CURLOPT_SSLKEYPASSWD
The password of the SSL private key specified in CURLOPT_SSLKEY.
Note:
Since this option contains sensitive password information, remember to keep this PHP script safe.
CURLOPT_SSLKEYTYPE
The encryption type of the private key specified in CURLOPT_SSLKEY. The supported key types are "PEM" (default value), "DER" and "ENG".
CURLOPT_URL
The URL address to be obtained can also be set in the curl_init() function.
CURLOPT_USERAGENT
Contains a "User-Agent:" header string in the HTTP request.
CURLOPT_USERPWD
Pass the username and password required for a connection, in the format: "[username]:[password]".
The fourth category
For the optional parameters of the following options, value should be set to an array:
Option
Optional value value
Remarks
CURLOPT_HTTP200ALIASES
200 response code array, in the array response is considered a correct response, otherwise it is considered an error.
Added in cURL 7.10.3.
CURLOPT_HTTPHEADER
An array used to set HTTP header fields. Use an array in the following form to set: array('Content-type: text/plain', 'Content-length: 100′)
CURLOPT_POSTQUOTE
A set of FTP commands executed on the server after the FTP request is executed. .
CURLOPT_QUOTE
A set of FTP commands executed on the server before the FTP request.

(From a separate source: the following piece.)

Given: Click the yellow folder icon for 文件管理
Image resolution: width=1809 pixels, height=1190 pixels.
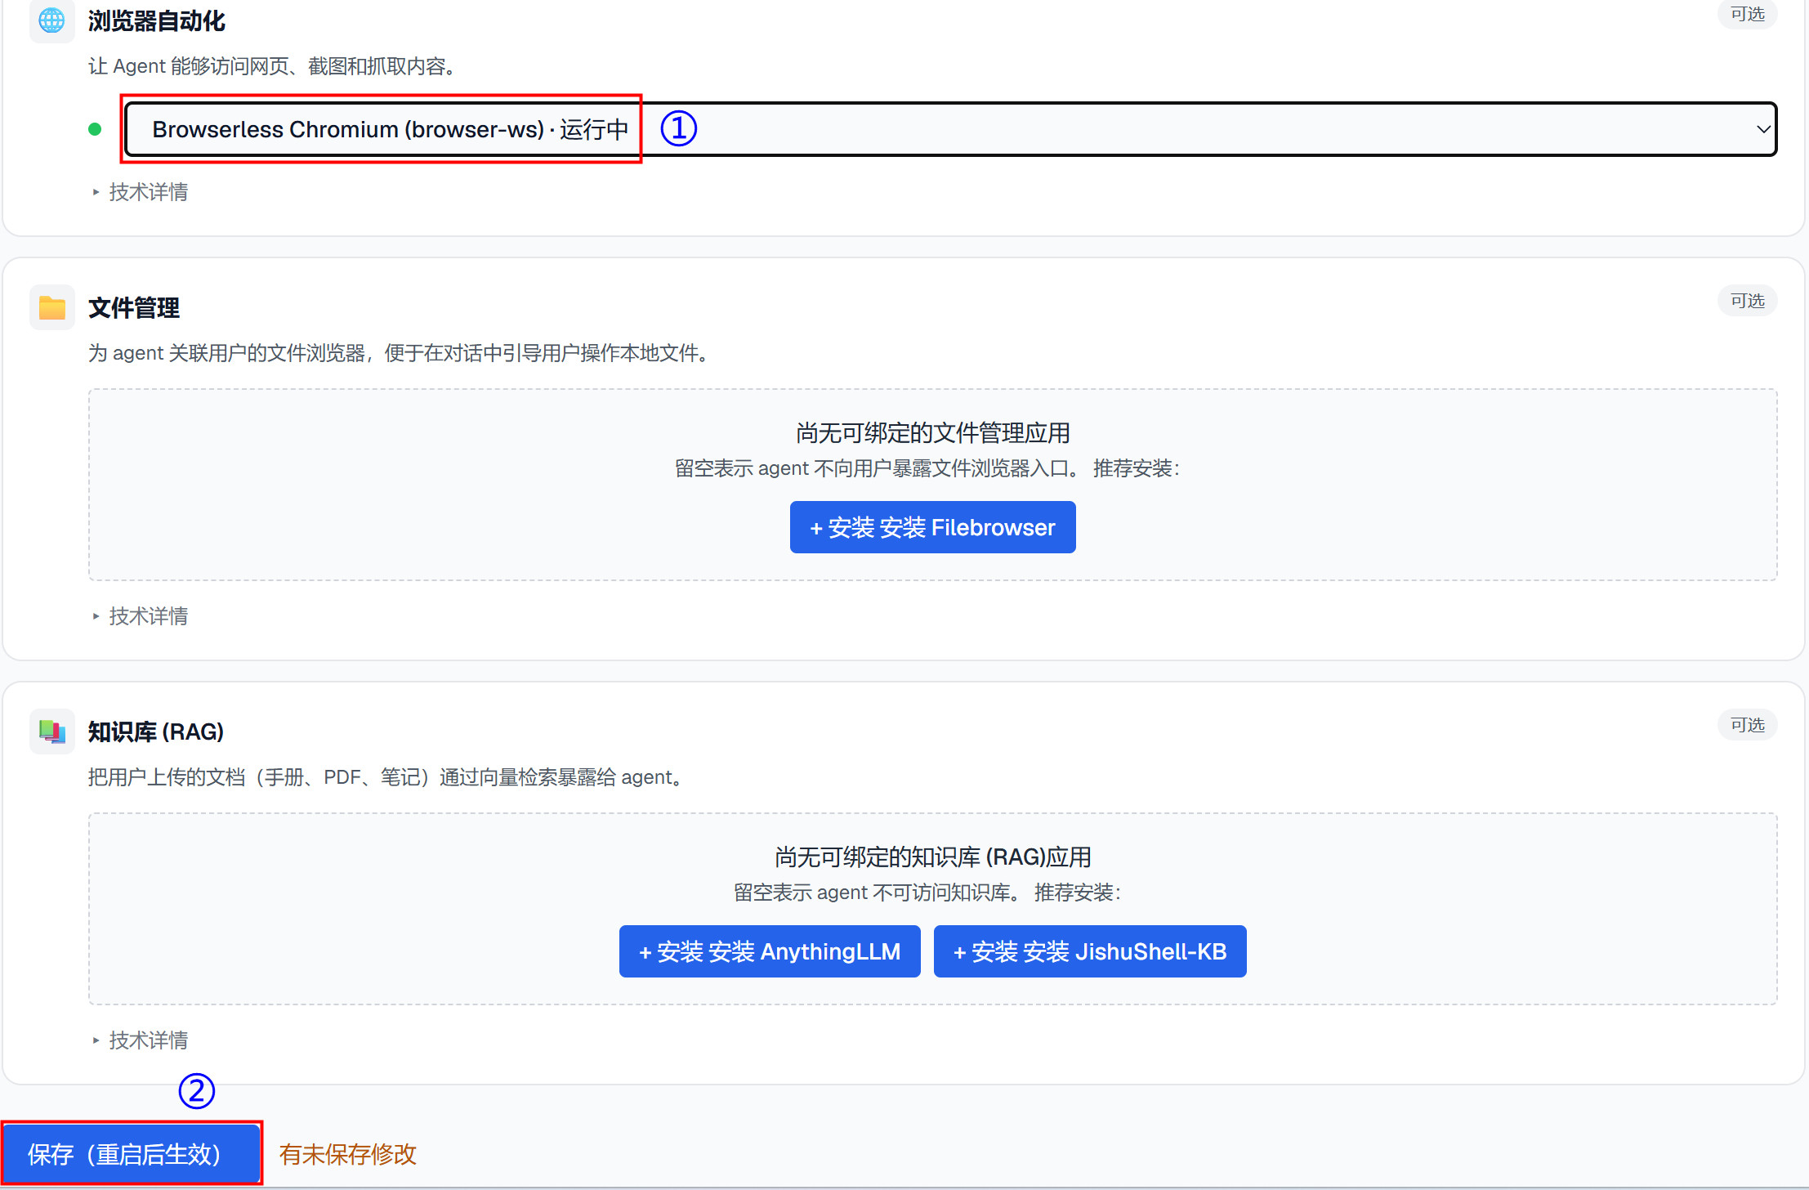Looking at the screenshot, I should click(x=51, y=308).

For the optional parameters of the following options, value should be set to a stream resource (for example, using fopen()):
Option
Optional value
CURLOPT_FILE
Set the location of the output file, the value is a Resource type, default is STDOUT (browser).
CURLOPT_INFILE
The file address that needs to be read when uploading a file. The value is a resource type.
CURLOPT_STDERR
Set an error output address, the value is a resource type, replacing the default STDERR.
CURLOPT_WRITEHEADER
Set the file address where the header part is written, and the value is a resource type.

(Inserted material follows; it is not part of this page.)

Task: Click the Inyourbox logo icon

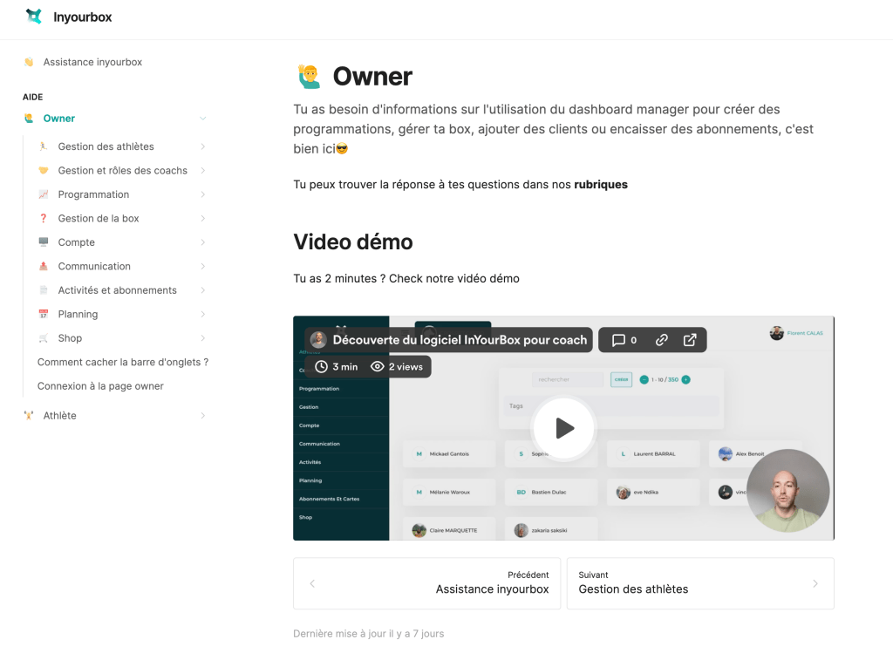Action: [33, 17]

For the optional parameters of the following options, value should be set to a callback function name:
Option
Optional value
CURLOPT_HEADERFUNCTION
Set a callback function. This function has two parameters. The first One is the cURL resource handle, and the second is the output header data. The output of header data must rely on this function, which returns the size of the written data.
CURLOPT_PASSWDFUNCTION
Set a callback function with three parameters. The first is the cURL resource handle, the second is a password prompt, and the third parameter is the maximum allowed password length. Returns the value of the password.
CURLOPT_PROGRESSFUNCTION
Set a callback function with three parameters. The first is the cURL resource handle, the second is a file descriptor resource, and the third is the length. Returns the contained data.
CURLOPT_READFUNCTION
A callback function with two parameters. The first parameter is the session handle, and the second parameter is the string of HTTP response header information. Using this function, the returned data will be processed yourself. The return value is the data size in bytes. Returning 0 represents the EOF signal.
CURLOPT_WRITEFUNCTION
A callback function with two parameters. The first parameter is the session handle, and the second parameter is the string of HTTP response header information. Using this callback function, the response header information will be processed by itself. The response header information is the entire string. Set the return value to the exact length of the string written. The transport thread terminates when an error occurs.